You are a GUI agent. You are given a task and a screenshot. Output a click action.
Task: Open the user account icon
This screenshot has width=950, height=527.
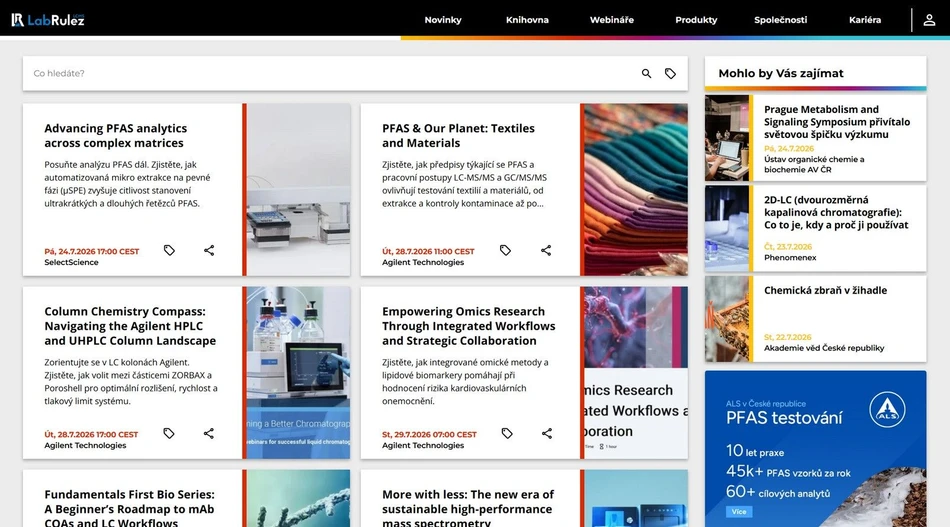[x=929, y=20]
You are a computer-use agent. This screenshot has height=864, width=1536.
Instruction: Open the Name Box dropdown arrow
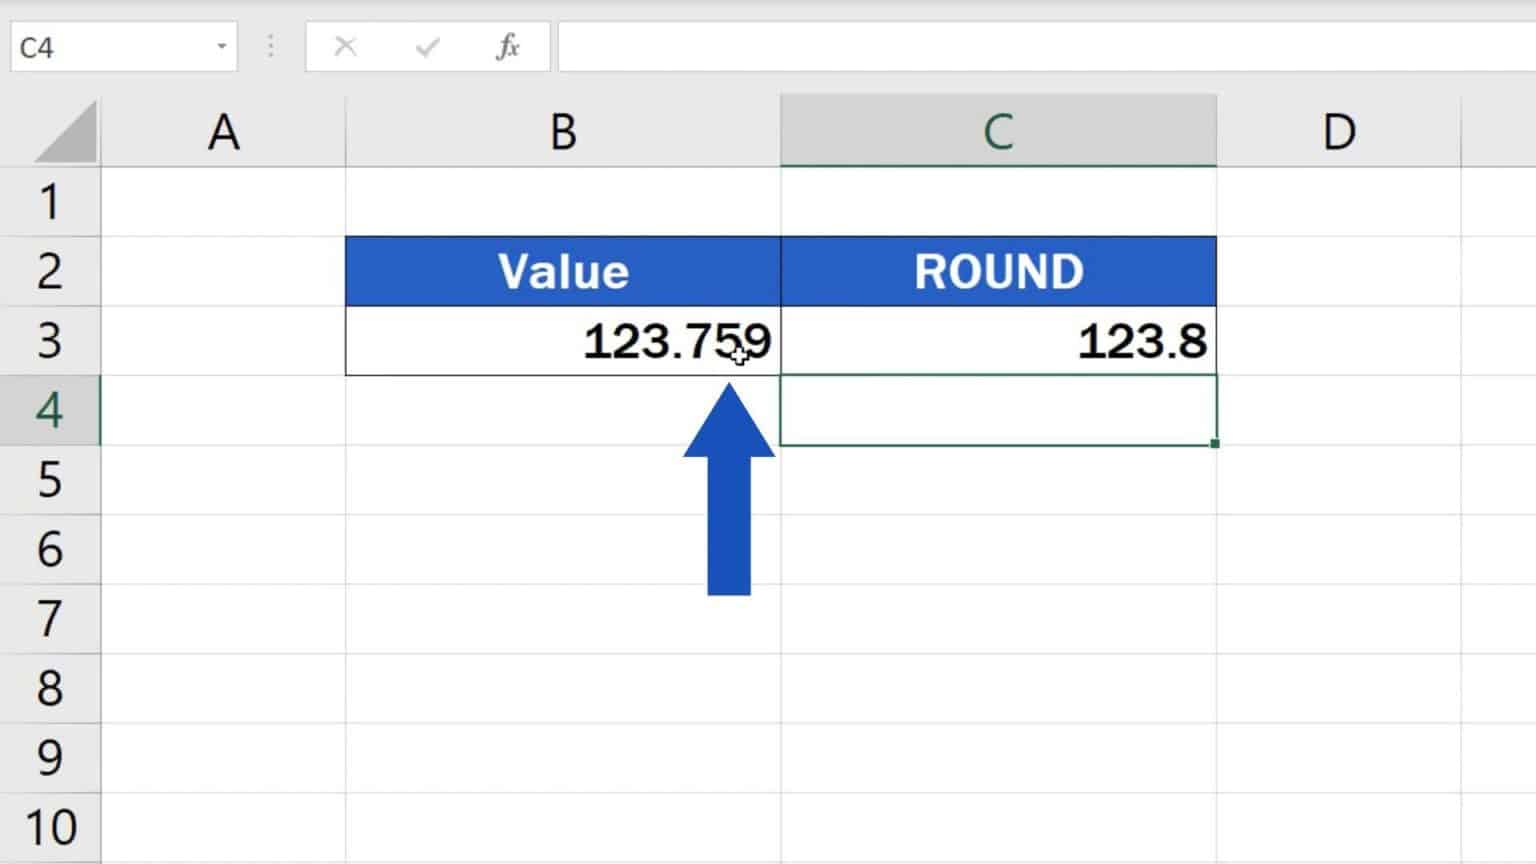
# # # #
• Exercise goal:
Which lines in the rows above contain the string "width"? Pick out each one and copy it in full.

• Task response:
This screenshot has width=950, height=527.
You are a computer-use agent. This screenshot has height=864, width=1536.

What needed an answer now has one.